* What this task involves *
Rewrite the rows below as a numbered list. Skip blank lines and leave out the pictures.

★ ★ ★ ★ ★

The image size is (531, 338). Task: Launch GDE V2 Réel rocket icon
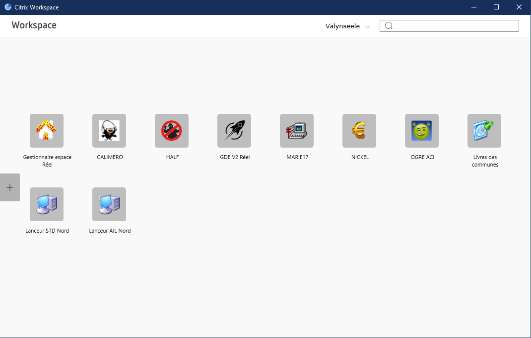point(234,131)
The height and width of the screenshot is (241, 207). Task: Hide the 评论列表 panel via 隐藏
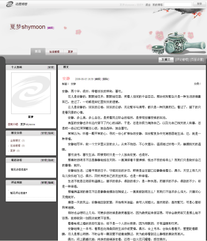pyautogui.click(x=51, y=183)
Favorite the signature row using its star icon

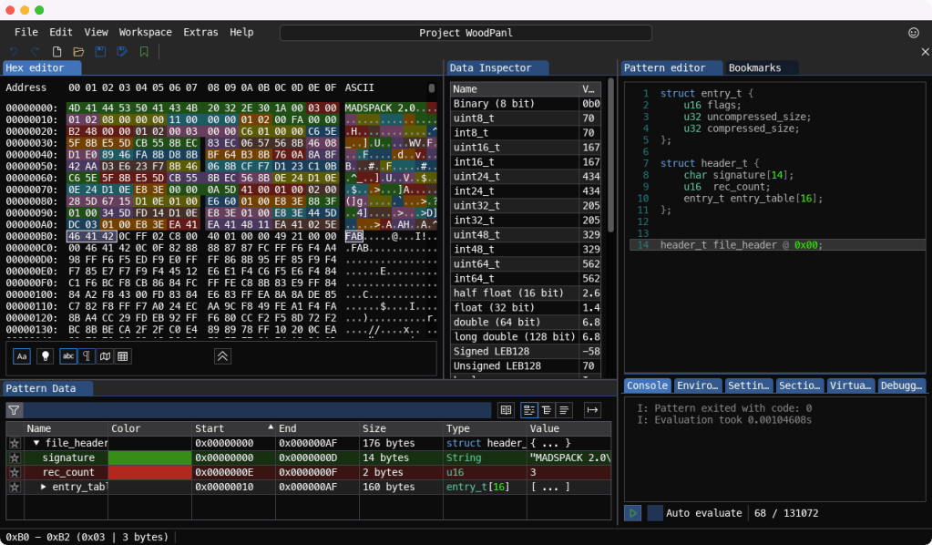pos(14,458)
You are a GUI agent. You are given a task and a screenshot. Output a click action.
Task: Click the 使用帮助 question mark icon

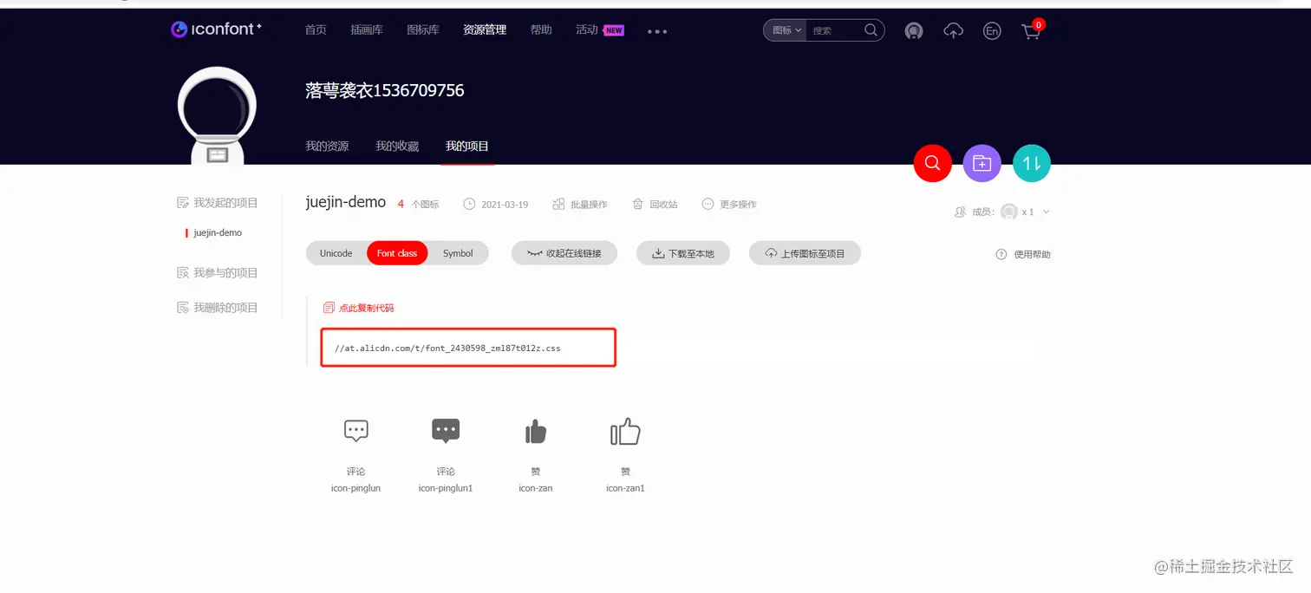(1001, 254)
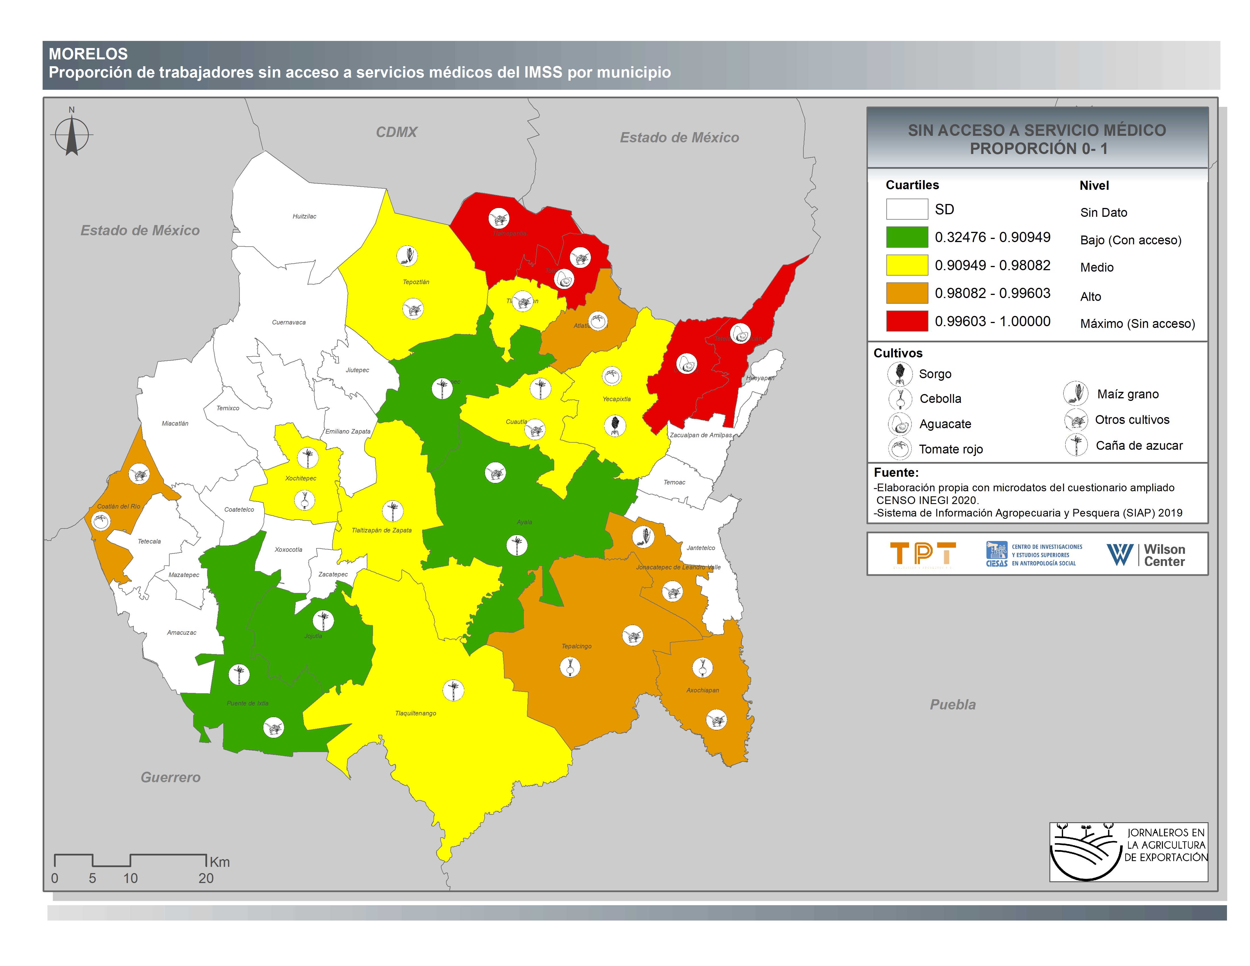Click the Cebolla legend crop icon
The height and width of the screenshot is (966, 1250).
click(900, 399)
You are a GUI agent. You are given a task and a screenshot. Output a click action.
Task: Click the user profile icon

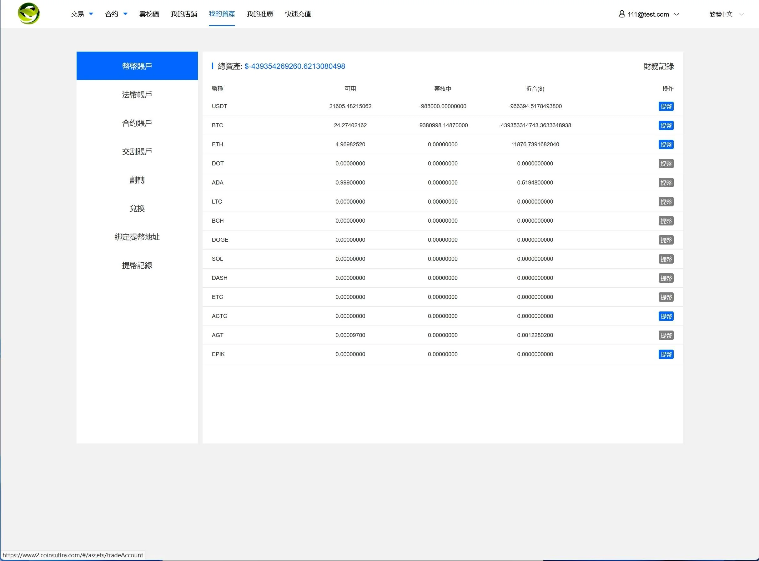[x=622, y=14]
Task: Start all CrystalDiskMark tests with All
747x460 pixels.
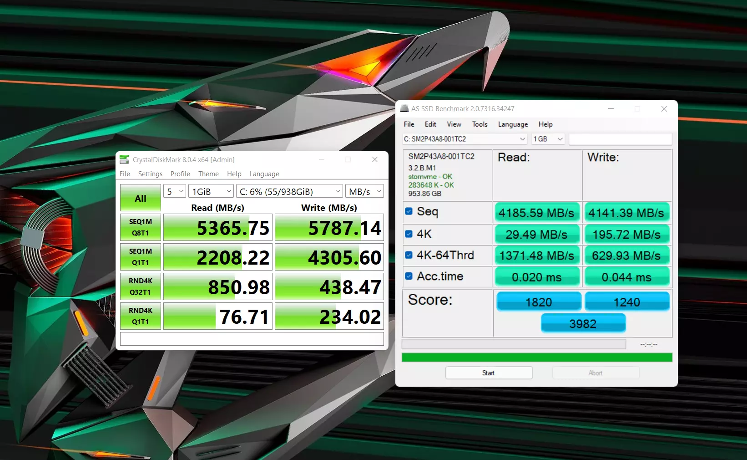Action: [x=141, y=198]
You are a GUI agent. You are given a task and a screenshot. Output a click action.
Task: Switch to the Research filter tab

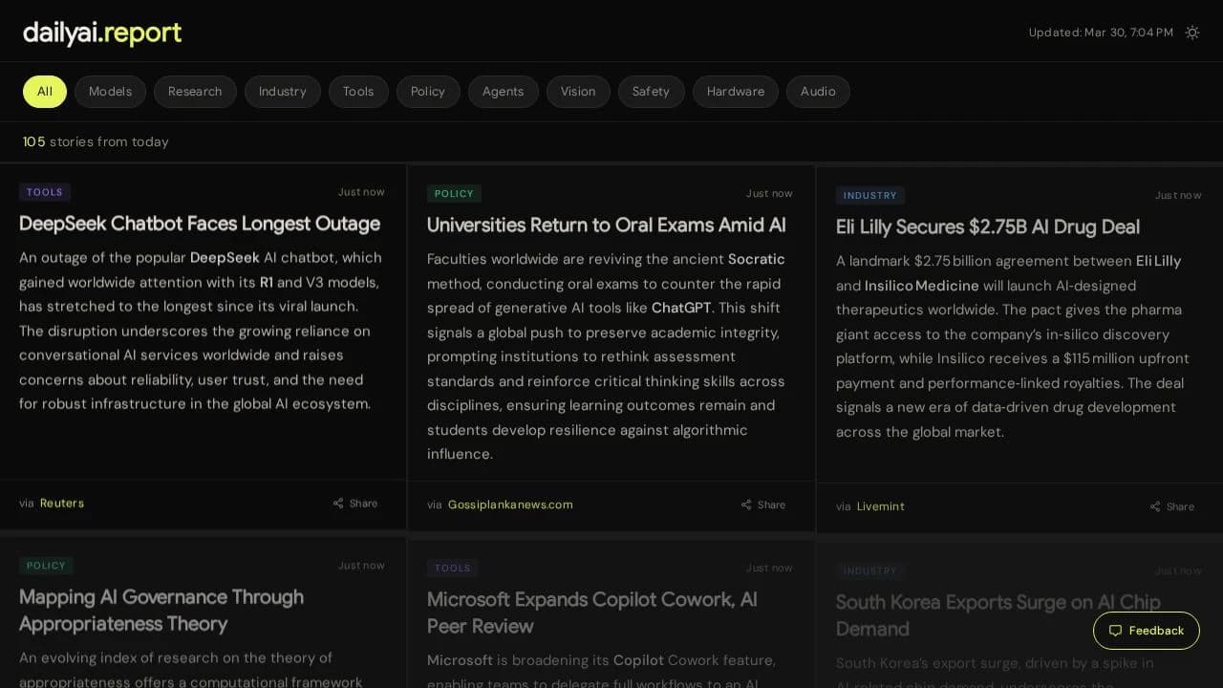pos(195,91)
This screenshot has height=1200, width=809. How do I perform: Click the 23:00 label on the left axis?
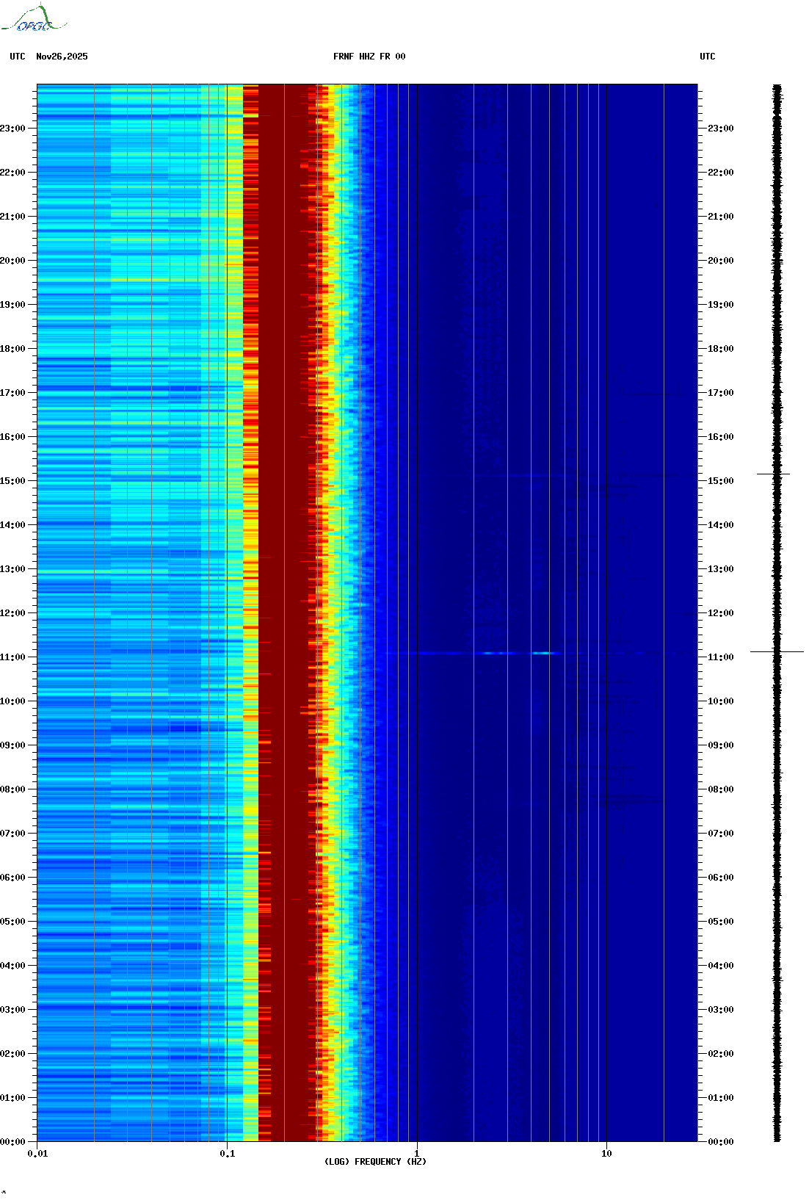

★ ★ ★ ★ ★

* Reply *
1. The image size is (531, 338). Task: Launch GDE V2 Réel rocket icon
2. point(234,131)
3. The height and width of the screenshot is (241, 207). Task: Hide the 评论列表 panel via 隐藏
4. pyautogui.click(x=51, y=183)
5. Favorite the signature row using its star icon
6. pos(14,458)
7. You are a GUI agent. You are given a task and a screenshot. Output a click action.
8. Task: Click the 使用帮助 question mark icon
9. (1001, 254)
10. Click the Cebolla legend crop icon
11. The height and width of the screenshot is (966, 1250).
12. click(900, 399)
13. You are a GUI agent. You are given a task and a screenshot. Output a click action.
14. Task: Click the user profile icon
15. [x=622, y=14]
16. Task: Start all CrystalDiskMark tests with All
17. 747x460 pixels.
18. Action: [x=141, y=198]
19. You are a GUI agent. You are given a task and a screenshot. Output a click action.
20. Task: Switch to the Research filter tab
21. pos(195,91)
22. This screenshot has height=1200, width=809. How do I perform: Click the 23:00 label on the left axis?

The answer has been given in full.